(Stored data)
========================

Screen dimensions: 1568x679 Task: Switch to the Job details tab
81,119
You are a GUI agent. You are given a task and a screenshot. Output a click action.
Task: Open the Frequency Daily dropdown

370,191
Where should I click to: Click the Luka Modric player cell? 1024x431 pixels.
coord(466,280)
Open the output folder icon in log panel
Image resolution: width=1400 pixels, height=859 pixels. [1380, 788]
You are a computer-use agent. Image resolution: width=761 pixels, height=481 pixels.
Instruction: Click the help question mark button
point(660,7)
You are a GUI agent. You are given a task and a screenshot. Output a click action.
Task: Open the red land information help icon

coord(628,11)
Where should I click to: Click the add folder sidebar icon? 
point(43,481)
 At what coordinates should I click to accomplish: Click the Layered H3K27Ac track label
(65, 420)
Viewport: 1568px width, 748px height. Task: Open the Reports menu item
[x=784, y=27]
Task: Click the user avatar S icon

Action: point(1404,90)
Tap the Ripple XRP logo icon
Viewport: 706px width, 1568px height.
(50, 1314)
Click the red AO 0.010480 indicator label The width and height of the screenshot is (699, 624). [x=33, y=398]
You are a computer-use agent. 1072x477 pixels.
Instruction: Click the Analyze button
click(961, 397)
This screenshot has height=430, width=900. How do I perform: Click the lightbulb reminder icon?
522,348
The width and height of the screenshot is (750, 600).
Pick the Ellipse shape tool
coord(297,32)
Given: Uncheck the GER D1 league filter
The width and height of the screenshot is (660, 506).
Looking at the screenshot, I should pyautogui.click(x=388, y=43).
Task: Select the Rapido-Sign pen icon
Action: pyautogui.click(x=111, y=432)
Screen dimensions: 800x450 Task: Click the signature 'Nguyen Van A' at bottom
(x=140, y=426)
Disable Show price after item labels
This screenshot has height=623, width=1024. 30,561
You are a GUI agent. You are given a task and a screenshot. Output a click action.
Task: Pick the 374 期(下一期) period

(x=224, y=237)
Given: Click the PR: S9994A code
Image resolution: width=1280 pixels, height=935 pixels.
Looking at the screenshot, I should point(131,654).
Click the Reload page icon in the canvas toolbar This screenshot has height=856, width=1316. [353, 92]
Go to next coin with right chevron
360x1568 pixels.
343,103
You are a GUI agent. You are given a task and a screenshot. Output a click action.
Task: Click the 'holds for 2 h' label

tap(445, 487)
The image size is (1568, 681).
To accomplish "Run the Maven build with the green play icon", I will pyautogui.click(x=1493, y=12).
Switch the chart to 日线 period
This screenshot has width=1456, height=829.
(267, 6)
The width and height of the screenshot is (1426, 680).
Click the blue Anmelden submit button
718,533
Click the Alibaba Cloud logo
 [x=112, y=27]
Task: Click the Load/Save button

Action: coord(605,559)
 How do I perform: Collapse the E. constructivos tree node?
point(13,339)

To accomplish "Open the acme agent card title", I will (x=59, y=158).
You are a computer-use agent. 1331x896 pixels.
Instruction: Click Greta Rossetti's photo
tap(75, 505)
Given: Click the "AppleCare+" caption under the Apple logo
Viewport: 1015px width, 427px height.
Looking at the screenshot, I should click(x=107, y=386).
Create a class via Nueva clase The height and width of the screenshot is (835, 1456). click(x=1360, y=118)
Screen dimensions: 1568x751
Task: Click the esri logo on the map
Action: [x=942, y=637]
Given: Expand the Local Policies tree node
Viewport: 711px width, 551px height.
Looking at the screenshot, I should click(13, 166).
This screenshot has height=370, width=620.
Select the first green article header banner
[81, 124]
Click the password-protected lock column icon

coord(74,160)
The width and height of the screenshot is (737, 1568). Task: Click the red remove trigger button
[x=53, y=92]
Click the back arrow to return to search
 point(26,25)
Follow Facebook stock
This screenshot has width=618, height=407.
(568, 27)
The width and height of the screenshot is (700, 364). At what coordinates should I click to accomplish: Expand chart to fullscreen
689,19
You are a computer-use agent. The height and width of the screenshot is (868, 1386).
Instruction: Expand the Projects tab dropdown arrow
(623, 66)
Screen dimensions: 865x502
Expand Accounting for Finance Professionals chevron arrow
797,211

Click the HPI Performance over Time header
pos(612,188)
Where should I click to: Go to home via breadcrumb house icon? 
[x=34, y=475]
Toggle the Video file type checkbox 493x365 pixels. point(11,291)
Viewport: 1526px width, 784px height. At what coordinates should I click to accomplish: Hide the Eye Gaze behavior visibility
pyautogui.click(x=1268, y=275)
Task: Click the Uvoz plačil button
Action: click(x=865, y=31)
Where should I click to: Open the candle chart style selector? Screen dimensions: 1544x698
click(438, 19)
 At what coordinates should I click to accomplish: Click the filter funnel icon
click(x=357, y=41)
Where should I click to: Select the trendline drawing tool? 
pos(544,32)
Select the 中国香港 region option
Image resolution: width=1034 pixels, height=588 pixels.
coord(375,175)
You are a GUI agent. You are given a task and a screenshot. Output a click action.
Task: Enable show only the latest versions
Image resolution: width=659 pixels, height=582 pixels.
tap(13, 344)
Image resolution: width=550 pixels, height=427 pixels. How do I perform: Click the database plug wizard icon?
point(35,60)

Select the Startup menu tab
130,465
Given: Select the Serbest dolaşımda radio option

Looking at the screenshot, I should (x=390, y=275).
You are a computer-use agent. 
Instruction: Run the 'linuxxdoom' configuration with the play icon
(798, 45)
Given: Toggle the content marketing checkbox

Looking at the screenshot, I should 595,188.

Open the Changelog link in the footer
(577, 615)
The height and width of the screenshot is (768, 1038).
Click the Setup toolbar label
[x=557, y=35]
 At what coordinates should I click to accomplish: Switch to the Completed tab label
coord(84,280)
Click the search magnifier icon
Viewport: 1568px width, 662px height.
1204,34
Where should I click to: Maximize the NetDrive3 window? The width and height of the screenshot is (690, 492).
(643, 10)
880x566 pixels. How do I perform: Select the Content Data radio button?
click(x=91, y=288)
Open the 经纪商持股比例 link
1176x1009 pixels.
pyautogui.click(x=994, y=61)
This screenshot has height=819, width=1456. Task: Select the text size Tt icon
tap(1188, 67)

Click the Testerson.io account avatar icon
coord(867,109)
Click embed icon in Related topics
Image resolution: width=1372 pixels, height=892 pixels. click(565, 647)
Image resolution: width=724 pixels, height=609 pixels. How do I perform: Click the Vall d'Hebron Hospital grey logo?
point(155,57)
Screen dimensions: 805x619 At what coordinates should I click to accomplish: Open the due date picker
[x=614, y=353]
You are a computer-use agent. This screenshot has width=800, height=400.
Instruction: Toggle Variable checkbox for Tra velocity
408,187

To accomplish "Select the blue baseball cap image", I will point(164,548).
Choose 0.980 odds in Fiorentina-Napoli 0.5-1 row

========================

Task to complete >>
Reproduce every one of the entries above word for word, with nothing left out or changed.

Answer to this task >>
Screen dimensions: 1568x679 Task: Switch to the Job details tab
81,119
You are a GUI agent. You are given a task and a screenshot. Output a click action.
Task: Open the Frequency Daily dropdown

370,191
Where should I click to: Click the Luka Modric player cell? 1024x431 pixels.
coord(466,280)
Open the output folder icon in log panel
Image resolution: width=1400 pixels, height=859 pixels. [1380, 788]
You are a computer-use agent. Image resolution: width=761 pixels, height=481 pixels.
Instruction: Click the help question mark button
point(660,7)
You are a GUI agent. You are given a task and a screenshot. Output a click action.
Task: Open the red land information help icon

coord(628,11)
Where should I click to: Click the add folder sidebar icon? 
point(43,481)
 At what coordinates should I click to accomplish: Click the Layered H3K27Ac track label
(65, 420)
Viewport: 1568px width, 748px height. Task: Open the Reports menu item
[x=784, y=27]
Task: Click the user avatar S icon

Action: point(1404,90)
Tap the Ripple XRP logo icon
Viewport: 706px width, 1568px height.
(50, 1314)
Click the red AO 0.010480 indicator label The width and height of the screenshot is (699, 624). [x=33, y=398]
You are a computer-use agent. 1072x477 pixels.
Instruction: Click the Analyze button
click(961, 397)
This screenshot has height=430, width=900. How do I perform: Click the lightbulb reminder icon?
522,348
The width and height of the screenshot is (750, 600).
Pick the Ellipse shape tool
coord(297,32)
Given: Uncheck the GER D1 league filter
The width and height of the screenshot is (660, 506).
Looking at the screenshot, I should pyautogui.click(x=388, y=43).
Task: Select the Rapido-Sign pen icon
Action: pyautogui.click(x=111, y=432)
Screen dimensions: 800x450 Task: Click the signature 'Nguyen Van A' at bottom
(x=140, y=426)
Disable Show price after item labels
This screenshot has height=623, width=1024. 30,561
You are a GUI agent. You are given a task and a screenshot. Output a click action.
Task: Pick the 374 期(下一期) period

(x=224, y=237)
Given: Click the PR: S9994A code
Image resolution: width=1280 pixels, height=935 pixels.
Looking at the screenshot, I should point(131,654).
Click the Reload page icon in the canvas toolbar This screenshot has height=856, width=1316. [353, 92]
Go to next coin with right chevron
360x1568 pixels.
343,103
You are a GUI agent. You are given a task and a screenshot. Output a click action.
Task: Click the 'holds for 2 h' label

tap(445, 487)
The image size is (1568, 681).
To accomplish "Run the Maven build with the green play icon", I will pyautogui.click(x=1493, y=12).
Switch the chart to 日线 period
This screenshot has width=1456, height=829.
(267, 6)
The width and height of the screenshot is (1426, 680).
Click the blue Anmelden submit button
718,533
Click the Alibaba Cloud logo
 [x=112, y=27]
Task: Click the Load/Save button

Action: coord(605,559)
 How do I perform: Collapse the E. constructivos tree node?
point(13,339)

To accomplish "Open the acme agent card title", I will (x=59, y=158).
You are a computer-use agent. 1331x896 pixels.
Instruction: Click Greta Rossetti's photo
tap(75, 505)
Given: Click the "AppleCare+" caption under the Apple logo
Viewport: 1015px width, 427px height.
Looking at the screenshot, I should click(x=107, y=386).
Create a class via Nueva clase The height and width of the screenshot is (835, 1456). click(x=1360, y=118)
Screen dimensions: 1568x751
Task: Click the esri logo on the map
Action: [x=942, y=637]
Given: Expand the Local Policies tree node
Viewport: 711px width, 551px height.
Looking at the screenshot, I should click(13, 166).
This screenshot has height=370, width=620.
Select the first green article header banner
[81, 124]
Click the password-protected lock column icon

coord(74,160)
The width and height of the screenshot is (737, 1568). Task: Click the red remove trigger button
[x=53, y=92]
Click the back arrow to return to search
 point(26,25)
Follow Facebook stock
This screenshot has width=618, height=407.
(568, 27)
The width and height of the screenshot is (700, 364). At what coordinates should I click to accomplish: Expand chart to fullscreen
689,19
You are a computer-use agent. The height and width of the screenshot is (868, 1386).
Instruction: Expand the Projects tab dropdown arrow
(623, 66)
Screen dimensions: 865x502
Expand Accounting for Finance Professionals chevron arrow
797,211

Click the HPI Performance over Time header
pos(612,188)
Where should I click to: Go to home via breadcrumb house icon? 
[x=34, y=475]
Toggle the Video file type checkbox 493x365 pixels. point(11,291)
Viewport: 1526px width, 784px height. At what coordinates should I click to accomplish: Hide the Eye Gaze behavior visibility
pyautogui.click(x=1268, y=275)
Task: Click the Uvoz plačil button
Action: click(x=865, y=31)
Where should I click to: Open the candle chart style selector? Screen dimensions: 1544x698
click(438, 19)
 At what coordinates should I click to accomplish: Click the filter funnel icon
click(x=357, y=41)
Where should I click to: Select the trendline drawing tool? 
pos(544,32)
Select the 中国香港 region option
Image resolution: width=1034 pixels, height=588 pixels.
coord(375,175)
You are a GUI agent. You are given a task and a screenshot. Output a click action.
Task: Enable show only the latest versions
Image resolution: width=659 pixels, height=582 pixels.
tap(13, 344)
Image resolution: width=550 pixels, height=427 pixels. How do I perform: Click the database plug wizard icon?
point(35,60)

Select the Startup menu tab
130,465
Given: Select the Serbest dolaşımda radio option

Looking at the screenshot, I should (x=390, y=275).
You are a computer-use agent. 
Instruction: Run the 'linuxxdoom' configuration with the play icon
(798, 45)
Given: Toggle the content marketing checkbox

Looking at the screenshot, I should 595,188.

Open the Changelog link in the footer
(577, 615)
The height and width of the screenshot is (768, 1038).
Click the Setup toolbar label
[x=557, y=35]
 At what coordinates should I click to accomplish: Switch to the Completed tab label
coord(84,280)
Click the search magnifier icon
Viewport: 1568px width, 662px height.
1204,34
Where should I click to: Maximize the NetDrive3 window? The width and height of the screenshot is (690, 492).
(643, 10)
880x566 pixels. How do I perform: Select the Content Data radio button?
click(x=91, y=288)
Open the 经纪商持股比例 link
1176x1009 pixels.
pyautogui.click(x=994, y=61)
This screenshot has height=819, width=1456. Task: Select the text size Tt icon
tap(1188, 67)

Click the Testerson.io account avatar icon
coord(867,109)
Click embed icon in Related topics
Image resolution: width=1372 pixels, height=892 pixels. click(565, 647)
Image resolution: width=724 pixels, height=609 pixels. How do I perform: Click the Vall d'Hebron Hospital grey logo?
point(155,57)
Screen dimensions: 805x619 At what coordinates should I click to accomplish: Open the due date picker
[x=614, y=353]
You are a computer-use agent. This screenshot has width=800, height=400.
Instruction: Toggle Variable checkbox for Tra velocity
408,187

To accomplish "Select the blue baseball cap image", I will point(164,548).
Choose 0.980 odds in Fiorentina-Napoli 0.5-1 row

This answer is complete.